Adichie proves to be masterful with the titling of her work. And continues to prove diverse enough to write characters who are familiar not because they are always likable or easy.

“The Arrangers of Marriage” are many, from relatives to cultural tradition to pragmatism. Our first person female narrator arrives at her new home in America to begin a new chapter of her life with the husband arranged for her. This is another one of those stories you wish Adichie wasn’t so good with similes and metaphors when describing people. I’m trying to recall if it was this one or an earlier piece with the man whose teeth are likened to mildew. I had to stop then and share with the daughter who looked at me in awe.

I love this story in particular because while there are circumstances beyond the woman’s control, there will be an opportunity when it is not, and then it is she who will make the arrangements.

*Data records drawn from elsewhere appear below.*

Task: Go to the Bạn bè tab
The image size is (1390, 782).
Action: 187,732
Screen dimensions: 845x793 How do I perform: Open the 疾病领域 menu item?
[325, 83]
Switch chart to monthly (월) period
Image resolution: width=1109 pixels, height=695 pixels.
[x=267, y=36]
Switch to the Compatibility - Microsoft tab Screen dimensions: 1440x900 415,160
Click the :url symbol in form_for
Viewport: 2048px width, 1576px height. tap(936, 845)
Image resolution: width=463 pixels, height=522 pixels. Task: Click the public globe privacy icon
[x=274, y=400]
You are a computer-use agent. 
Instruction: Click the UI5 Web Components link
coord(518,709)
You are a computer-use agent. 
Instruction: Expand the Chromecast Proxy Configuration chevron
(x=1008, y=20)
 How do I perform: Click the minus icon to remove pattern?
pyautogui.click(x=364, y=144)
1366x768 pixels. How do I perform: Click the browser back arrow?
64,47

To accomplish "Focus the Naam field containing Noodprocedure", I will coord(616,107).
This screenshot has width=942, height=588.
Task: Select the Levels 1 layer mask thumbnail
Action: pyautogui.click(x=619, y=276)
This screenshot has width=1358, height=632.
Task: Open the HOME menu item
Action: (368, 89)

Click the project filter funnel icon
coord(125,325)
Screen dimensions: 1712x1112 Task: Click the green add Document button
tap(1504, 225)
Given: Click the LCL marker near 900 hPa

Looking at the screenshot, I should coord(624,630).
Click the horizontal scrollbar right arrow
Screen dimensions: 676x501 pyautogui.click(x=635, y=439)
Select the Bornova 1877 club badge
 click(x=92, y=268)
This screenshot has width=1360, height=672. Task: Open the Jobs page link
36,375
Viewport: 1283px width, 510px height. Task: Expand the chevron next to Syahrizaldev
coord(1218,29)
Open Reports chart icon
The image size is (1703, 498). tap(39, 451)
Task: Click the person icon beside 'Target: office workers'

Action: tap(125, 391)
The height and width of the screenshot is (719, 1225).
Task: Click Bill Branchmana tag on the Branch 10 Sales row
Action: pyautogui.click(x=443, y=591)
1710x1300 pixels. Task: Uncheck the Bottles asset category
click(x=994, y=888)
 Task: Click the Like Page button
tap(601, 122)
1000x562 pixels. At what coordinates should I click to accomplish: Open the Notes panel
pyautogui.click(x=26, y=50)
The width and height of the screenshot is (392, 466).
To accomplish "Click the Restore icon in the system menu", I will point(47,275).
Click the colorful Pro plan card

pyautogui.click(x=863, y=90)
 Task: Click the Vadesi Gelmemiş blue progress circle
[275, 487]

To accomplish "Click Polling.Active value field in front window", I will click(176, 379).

There is a lot of empowerment in community. A lot of terrible circumstances are brought about via men and women both, but so is wisdom, advice, and a helping hand out.

“Tomorrow is Too Far” (187-197) is the translation of a snake’s name: the echi eteka, who plays a role in the story, but really, tomorrow is too far for the child female protagonist. Both her mother (whom she lives with in the States) and her grandmother (whom she is visiting in Nigeria), prefer/privilege her elder brother. The tension for this “you” narrator is the weight of that cost of waiting (or not) for your turn.

The setting in the climate (literal and figurative) is oppressive. And but for the brother and the male cousin (who is not hierarchically good enough either due to birth placement), the cast is female and this emphasizes women’s complicity in patriarchical oppression—an oppression that does not only hold consequence for the female child.

This one is a must. It is provoking, engaging, and entertaining.

“The Headstrong Historian” (198-218) relays the importance of history, of legacy and heritage, of honoring yet rebelling. There is both a desire and a goodness in keeping record of history and leaving legacies, but some more are best left in memory-story-form. Some histories need not come with us, their performances unhealthy in their repetition.

The story echoes traditional storytelling form, demonstrating the pleasure of certain traditions being handed down and continued in the voices of the younger. The generational inheritances and shifts, the struggle with modernity, the timeless quality of it all; and the desire to preserve and the desire to change centers around the story of Nwamgba until it changes hands with a granddaughter.

It is a great punctuating piece to this powerful and empowering collection.